Stored data entries
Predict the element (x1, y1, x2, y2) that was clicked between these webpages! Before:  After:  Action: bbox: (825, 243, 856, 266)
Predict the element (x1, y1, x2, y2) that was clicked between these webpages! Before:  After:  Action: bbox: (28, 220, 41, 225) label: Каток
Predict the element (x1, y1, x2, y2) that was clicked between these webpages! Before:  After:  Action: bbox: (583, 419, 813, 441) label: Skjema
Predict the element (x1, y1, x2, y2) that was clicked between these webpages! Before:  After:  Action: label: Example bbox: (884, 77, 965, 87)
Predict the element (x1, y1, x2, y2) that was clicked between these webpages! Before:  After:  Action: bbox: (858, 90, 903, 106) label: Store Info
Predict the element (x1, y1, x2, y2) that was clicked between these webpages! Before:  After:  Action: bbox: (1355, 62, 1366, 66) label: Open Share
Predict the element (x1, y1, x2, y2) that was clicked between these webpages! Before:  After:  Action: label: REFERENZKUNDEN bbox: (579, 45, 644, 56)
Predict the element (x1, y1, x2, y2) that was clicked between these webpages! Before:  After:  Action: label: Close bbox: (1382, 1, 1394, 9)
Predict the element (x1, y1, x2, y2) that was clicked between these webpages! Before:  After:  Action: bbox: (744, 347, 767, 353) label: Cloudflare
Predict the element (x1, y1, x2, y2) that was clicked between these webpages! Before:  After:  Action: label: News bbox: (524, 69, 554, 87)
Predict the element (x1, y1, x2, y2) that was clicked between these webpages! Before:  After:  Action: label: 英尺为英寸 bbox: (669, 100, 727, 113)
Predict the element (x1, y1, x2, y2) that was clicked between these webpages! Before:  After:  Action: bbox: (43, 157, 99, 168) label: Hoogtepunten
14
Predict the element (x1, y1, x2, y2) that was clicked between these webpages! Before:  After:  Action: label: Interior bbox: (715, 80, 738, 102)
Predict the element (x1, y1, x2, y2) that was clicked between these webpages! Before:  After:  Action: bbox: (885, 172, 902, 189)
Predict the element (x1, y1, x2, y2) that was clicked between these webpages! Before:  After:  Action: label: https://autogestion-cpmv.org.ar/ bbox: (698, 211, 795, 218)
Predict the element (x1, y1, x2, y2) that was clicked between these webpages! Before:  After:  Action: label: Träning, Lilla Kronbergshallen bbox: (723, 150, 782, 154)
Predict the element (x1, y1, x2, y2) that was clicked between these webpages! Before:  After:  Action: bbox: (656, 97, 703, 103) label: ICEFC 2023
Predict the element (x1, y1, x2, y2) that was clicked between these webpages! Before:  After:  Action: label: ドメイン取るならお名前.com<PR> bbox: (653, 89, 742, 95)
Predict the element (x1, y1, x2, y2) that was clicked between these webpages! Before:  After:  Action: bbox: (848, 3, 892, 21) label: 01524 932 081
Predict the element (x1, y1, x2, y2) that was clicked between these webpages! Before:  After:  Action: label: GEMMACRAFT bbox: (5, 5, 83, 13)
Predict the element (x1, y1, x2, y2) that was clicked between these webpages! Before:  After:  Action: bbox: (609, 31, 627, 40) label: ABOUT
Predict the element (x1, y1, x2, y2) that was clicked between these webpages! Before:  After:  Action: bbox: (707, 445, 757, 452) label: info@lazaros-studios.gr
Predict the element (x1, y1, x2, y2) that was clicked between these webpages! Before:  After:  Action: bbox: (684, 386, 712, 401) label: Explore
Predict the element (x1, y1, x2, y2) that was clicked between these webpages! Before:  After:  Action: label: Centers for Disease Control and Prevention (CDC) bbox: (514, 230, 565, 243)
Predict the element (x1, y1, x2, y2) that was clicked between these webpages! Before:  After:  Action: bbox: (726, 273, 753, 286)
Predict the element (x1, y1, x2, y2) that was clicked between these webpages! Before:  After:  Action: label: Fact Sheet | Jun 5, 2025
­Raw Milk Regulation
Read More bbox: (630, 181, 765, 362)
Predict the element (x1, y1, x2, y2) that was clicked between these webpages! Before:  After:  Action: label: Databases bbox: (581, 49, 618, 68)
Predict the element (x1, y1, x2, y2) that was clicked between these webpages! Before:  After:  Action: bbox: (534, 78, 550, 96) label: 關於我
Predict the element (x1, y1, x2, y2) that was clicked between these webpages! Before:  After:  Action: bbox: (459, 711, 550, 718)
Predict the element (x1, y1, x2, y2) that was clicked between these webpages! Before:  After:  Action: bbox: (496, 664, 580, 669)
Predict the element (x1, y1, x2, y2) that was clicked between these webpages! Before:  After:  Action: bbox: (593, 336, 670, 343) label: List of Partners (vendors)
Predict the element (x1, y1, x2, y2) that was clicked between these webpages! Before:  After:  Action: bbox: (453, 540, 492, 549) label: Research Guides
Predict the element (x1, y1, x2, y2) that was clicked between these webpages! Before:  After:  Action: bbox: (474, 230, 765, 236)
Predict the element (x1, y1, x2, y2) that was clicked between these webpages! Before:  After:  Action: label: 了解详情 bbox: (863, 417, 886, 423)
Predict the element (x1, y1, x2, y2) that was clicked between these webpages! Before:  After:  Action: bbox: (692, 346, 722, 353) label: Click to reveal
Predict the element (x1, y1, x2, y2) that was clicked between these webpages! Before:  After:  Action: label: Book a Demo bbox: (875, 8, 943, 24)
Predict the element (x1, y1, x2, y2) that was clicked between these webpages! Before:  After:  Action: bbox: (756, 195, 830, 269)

Direction:
Format the lines above as a two-column CSV with the header columns request and answer, one row per line. Put each line's text and its answer in their own quoted fields, with any line breaks replaced by spaces.

Worked answer:
request,answer
"Predict the element (x1, y1, x2, y2) that was clicked between these webpages! Before:  After:","Action: bbox: (825, 243, 856, 266)"
"Predict the element (x1, y1, x2, y2) that was clicked between these webpages! Before:  After:","Action: bbox: (28, 220, 41, 225) label: Каток"
"Predict the element (x1, y1, x2, y2) that was clicked between these webpages! Before:  After:","Action: bbox: (583, 419, 813, 441) label: Skjema"
"Predict the element (x1, y1, x2, y2) that was clicked between these webpages! Before:  After:","Action: label: Example bbox: (884, 77, 965, 87)"
"Predict the element (x1, y1, x2, y2) that was clicked between these webpages! Before:  After:","Action: bbox: (858, 90, 903, 106) label: Store Info"
"Predict the element (x1, y1, x2, y2) that was clicked between these webpages! Before:  After:","Action: bbox: (1355, 62, 1366, 66) label: Open Share"
"Predict the element (x1, y1, x2, y2) that was clicked between these webpages! Before:  After:","Action: label: REFERENZKUNDEN bbox: (579, 45, 644, 56)"
"Predict the element (x1, y1, x2, y2) that was clicked between these webpages! Before:  After:","Action: label: Close bbox: (1382, 1, 1394, 9)"
"Predict the element (x1, y1, x2, y2) that was clicked between these webpages! Before:  After:","Action: bbox: (744, 347, 767, 353) label: Cloudflare"
"Predict the element (x1, y1, x2, y2) that was clicked between these webpages! Before:  After:","Action: label: News bbox: (524, 69, 554, 87)"
"Predict the element (x1, y1, x2, y2) that was clicked between these webpages! Before:  After:","Action: label: 英尺为英寸 bbox: (669, 100, 727, 113)"
"Predict the element (x1, y1, x2, y2) that was clicked between these webpages! Before:  After:","Action: bbox: (43, 157, 99, 168) label: Hoogtepunten 14"
"Predict the element (x1, y1, x2, y2) that was clicked between these webpages! Before:  After:","Action: label: Interior bbox: (715, 80, 738, 102)"
"Predict the element (x1, y1, x2, y2) that was clicked between these webpages! Before:  After:","Action: bbox: (885, 172, 902, 189)"
"Predict the element (x1, y1, x2, y2) that was clicked between these webpages! Before:  After:","Action: label: https://autogestion-cpmv.org.ar/ bbox: (698, 211, 795, 218)"
"Predict the element (x1, y1, x2, y2) that was clicked between these webpages! Before:  After:","Action: label: Träning, Lilla Kronbergshallen bbox: (723, 150, 782, 154)"
"Predict the element (x1, y1, x2, y2) that was clicked between these webpages! Before:  After:","Action: bbox: (656, 97, 703, 103) label: ICEFC 2023"
"Predict the element (x1, y1, x2, y2) that was clicked between these webpages! Before:  After:","Action: label: ドメイン取るならお名前.com<PR> bbox: (653, 89, 742, 95)"
"Predict the element (x1, y1, x2, y2) that was clicked between these webpages! Before:  After:","Action: bbox: (848, 3, 892, 21) label: 01524 932 081"
"Predict the element (x1, y1, x2, y2) that was clicked between these webpages! Before:  After:","Action: label: GEMMACRAFT bbox: (5, 5, 83, 13)"
"Predict the element (x1, y1, x2, y2) that was clicked between these webpages! Before:  After:","Action: bbox: (609, 31, 627, 40) label: ABOUT"
"Predict the element (x1, y1, x2, y2) that was clicked between these webpages! Before:  After:","Action: bbox: (707, 445, 757, 452) label: info@lazaros-studios.gr"
"Predict the element (x1, y1, x2, y2) that was clicked between these webpages! Before:  After:","Action: bbox: (684, 386, 712, 401) label: Explore"
"Predict the element (x1, y1, x2, y2) that was clicked between these webpages! Before:  After:","Action: label: Centers for Disease Control and Prevention (CDC) bbox: (514, 230, 565, 243)"
"Predict the element (x1, y1, x2, y2) that was clicked between these webpages! Before:  After:","Action: bbox: (726, 273, 753, 286)"
"Predict the element (x1, y1, x2, y2) that was clicked between these webpages! Before:  After:","Action: label: Fact Sheet | Jun 5, 2025 ­Raw Milk Regulation Read More bbox: (630, 181, 765, 362)"
"Predict the element (x1, y1, x2, y2) that was clicked between these webpages! Before:  After:","Action: label: Databases bbox: (581, 49, 618, 68)"
"Predict the element (x1, y1, x2, y2) that was clicked between these webpages! Before:  After:","Action: bbox: (534, 78, 550, 96) label: 關於我"
"Predict the element (x1, y1, x2, y2) that was clicked between these webpages! Before:  After:","Action: bbox: (459, 711, 550, 718)"
"Predict the element (x1, y1, x2, y2) that was clicked between these webpages! Before:  After:","Action: bbox: (496, 664, 580, 669)"
"Predict the element (x1, y1, x2, y2) that was clicked between these webpages! Before:  After:","Action: bbox: (593, 336, 670, 343) label: List of Partners (vendors)"
"Predict the element (x1, y1, x2, y2) that was clicked between these webpages! Before:  After:","Action: bbox: (453, 540, 492, 549) label: Research Guides"
"Predict the element (x1, y1, x2, y2) that was clicked between these webpages! Before:  After:","Action: bbox: (474, 230, 765, 236)"
"Predict the element (x1, y1, x2, y2) that was clicked between these webpages! Before:  After:","Action: label: 了解详情 bbox: (863, 417, 886, 423)"
"Predict the element (x1, y1, x2, y2) that was clicked between these webpages! Before:  After:","Action: bbox: (692, 346, 722, 353) label: Click to reveal"
"Predict the element (x1, y1, x2, y2) that was clicked between these webpages! Before:  After:","Action: label: Book a Demo bbox: (875, 8, 943, 24)"
"Predict the element (x1, y1, x2, y2) that was clicked between these webpages! Before:  After:","Action: bbox: (756, 195, 830, 269)"